4
Apr/16

IRONBOUND

4
Apr/16
Marin Ireland gives a tour-de-force performance in IRONBOUND at the Rattlestick (photo by Sandra Coudert)

Marin Ireland gives a tour-de-force performance in IRONBOUND at the Rattlestick (photo by Sandra Coudert)

Rattlestick Playwrights Theater
224 Waverly Pl. between Eleventh & Perry Sts.
Tuesday – Sunday through April 24, $55-$70
866-811-4111
www.rattlestick.org
wptheater.org

Marin Ireland is an absolute marvel in Ironbound, an otherwise relatively standard play by Polish-born playwright Martyna Majok that gets a terrific staging at the Rattlestick by director Daniella Topol. Tony and Independent Spirit Award nominee Ireland is onstage for all eighty minutes as Darja, a cleaning woman who can’t find success and happiness in her life. Darja spends the entire play at a shoddy bus stop across the street from a New Jersey factory where she used to work before it closed, assuring that the American dream will remain just out of her reach. The story shifts back and forth between 1992, when Darja is with her first husband and true love, Maks (Josiah Bania), a fellow Eastern European immigrant who is determined to become a blues musician in Chicago; 2006, when she meets Vic (Shiloh Fernandez), a young drug dealer; and 2014, as she argues with longtime boyfriend Tommy (Morgan Spector) over their future and what to do about Darja’s son, who has disappeared. The focus is primarily on the present, as Darja, now a cynical self-preservationist, confronts Tommy about his extramarital activities. When he tries to calm her down, she barks at him, “We are not having nice conversation now. The past. Memories.
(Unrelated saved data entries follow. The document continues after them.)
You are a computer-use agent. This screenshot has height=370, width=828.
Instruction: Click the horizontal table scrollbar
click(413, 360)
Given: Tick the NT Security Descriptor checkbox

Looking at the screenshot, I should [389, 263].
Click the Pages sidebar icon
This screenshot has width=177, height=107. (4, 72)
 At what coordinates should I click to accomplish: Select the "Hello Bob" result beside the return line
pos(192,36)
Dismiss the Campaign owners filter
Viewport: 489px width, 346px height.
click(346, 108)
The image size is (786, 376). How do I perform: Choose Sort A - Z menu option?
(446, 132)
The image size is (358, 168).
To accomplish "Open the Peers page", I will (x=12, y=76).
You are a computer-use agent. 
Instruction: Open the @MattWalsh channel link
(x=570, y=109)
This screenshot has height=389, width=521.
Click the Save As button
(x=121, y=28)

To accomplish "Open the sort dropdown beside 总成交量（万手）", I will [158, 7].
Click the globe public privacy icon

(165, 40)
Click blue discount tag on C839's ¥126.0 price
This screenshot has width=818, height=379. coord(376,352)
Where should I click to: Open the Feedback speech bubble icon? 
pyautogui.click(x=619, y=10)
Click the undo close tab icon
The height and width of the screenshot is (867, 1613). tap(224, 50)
No.” She might give the impression that she’s in charge, but there’s an underlying fear and desperation that makes her more vulnerable than she wants to reveal. “I am forty-two years old, married-twice-already woman: I have no time for stupid. So I weigh you on scale. Okay?” she tells Tommy, but it’s clear that she’s losing control.

IRONBOUND

Darja (Marin Ireland) and Tommy (Morgan Spector) argue about their future together in IRONBOUND (photo by Sandra Coudert)

The set, by lighting designer Justin Townsend (Here Lies Love, The Other Place), features a lone bench in front of a murky, creepy bus shelter strewn with gravel and garbage. Overhead, stretching the length of the theater front to back, hang five enormous, riveted steel beams (actually painted wood) that make the audience feel as if it is waiting for the bus with Darja, huddled underneath a trestle. You can’t take your eyes off Ireland (Reasons to Be Pretty, Glass Chin, Marie Antoinette), whose every physical movement and glare speaks volumes. The rest of the cast play their roles well, but their characters and tales are nowhere near as interesting and compelling as Darja’s, and they become somewhat quaint and repetitive as the show goes on and overdoes the obvious distinctions between rich and poor. Director Daniella Topol (Charles Ives Take Me Home, Lascivious Something) keeps the attention firmly on Darja, where it belongs, letting Ireland do what she does best. Ironbound, which premiered in the fall of 2015 at the Round Theatre in Washington, DC (with Bania and three different actors), is a presentation of the Women’s Project Theater, which is “dedicated to developing, producing and promoting the work of female theater artists at every stage in their careers.”